▸ TASK TO COMPLETE
Copy the stretch of the Epicor-to-SAP migration text from "As data volumes" through "not among them.", swapping "standard tools" for "conventional tools".

▸ SELECTED EXTRACT
--- start ---
A structured extract-transform-load (ETL) process helps ensure that information is moved accurately and consistently from Epicor into SAP S/4HANA.

ETL stage

Objective

Typical activities

Data Profiling

Assess data quality and identify issues

Detect duplicates, missing values, outdated records, and inconsistencies

Data Cleansing

Improve data accuracy

Standardize formats, correct errors, and remove obsolete or redundant records

Data Transformation

Prepare data for SAP structures

Map Epicor fields and business objects to SAP equivalents

Validation

Confirm migration readiness

Verify records against SAP business rules and business requirements

Reconciliation

Ensure migration accuracy

Compare record counts, inventory balances, and financial totals between systems

Skipping or rushing these steps can create problems that persist long after go-live. Data quality issues that exist in Epicor rarely disappear during migration. More often, they are carried into the new environment unless they are identified and addressed early.

As data volumes increase, migration becomes more difficult to manage with standard tools alone. SAP Data Management and Landscape Transformation (SAP DMLT) is often used to handle large-scale data extraction, transformation, and validation activities.

Preserving historical financial integrity

Finance teams can tolerate many things during a migration. Unexplained differences in account balances are not among them.

Getting financial data into SAP is only half the task. Finance teams also need confidence that historical transactions, opening balances, and audit records can be traced and retrieved whenever they're needed.
--- end ---
▸ INFORMATION GIVEN
--- start ---
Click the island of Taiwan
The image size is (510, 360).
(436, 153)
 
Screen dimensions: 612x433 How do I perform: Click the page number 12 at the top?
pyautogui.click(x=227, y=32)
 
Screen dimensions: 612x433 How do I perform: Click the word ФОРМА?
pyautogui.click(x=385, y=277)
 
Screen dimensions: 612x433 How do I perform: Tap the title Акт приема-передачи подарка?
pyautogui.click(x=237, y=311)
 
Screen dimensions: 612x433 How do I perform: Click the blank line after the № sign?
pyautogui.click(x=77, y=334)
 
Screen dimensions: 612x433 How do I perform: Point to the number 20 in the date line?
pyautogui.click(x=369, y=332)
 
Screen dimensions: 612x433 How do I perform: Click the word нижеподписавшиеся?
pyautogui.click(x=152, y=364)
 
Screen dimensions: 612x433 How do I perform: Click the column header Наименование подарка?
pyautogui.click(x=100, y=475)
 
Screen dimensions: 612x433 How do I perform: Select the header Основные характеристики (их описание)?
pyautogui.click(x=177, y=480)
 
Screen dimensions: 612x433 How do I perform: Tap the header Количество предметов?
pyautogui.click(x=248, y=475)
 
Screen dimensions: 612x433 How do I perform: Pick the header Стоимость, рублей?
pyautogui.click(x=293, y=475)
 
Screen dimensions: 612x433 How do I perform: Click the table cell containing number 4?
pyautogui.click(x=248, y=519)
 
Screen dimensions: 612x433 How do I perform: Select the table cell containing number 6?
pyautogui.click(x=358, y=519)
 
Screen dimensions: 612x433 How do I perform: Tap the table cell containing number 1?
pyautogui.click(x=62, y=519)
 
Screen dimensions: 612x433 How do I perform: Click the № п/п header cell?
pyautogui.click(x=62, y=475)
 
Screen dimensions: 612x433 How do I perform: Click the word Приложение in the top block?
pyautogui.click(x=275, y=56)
--- end ---
▸ REPLY TO THE TASK
As data volumes increase, migration becomes more difficult to manage with conventional tools alone. SAP Data Management and Landscape Transformation (SAP DMLT) is often used to handle large-scale data extraction, transformation, and validation activities.

Preserving historical financial integrity

Finance teams can tolerate many things during a migration. Unexplained differences in account balances are not among them.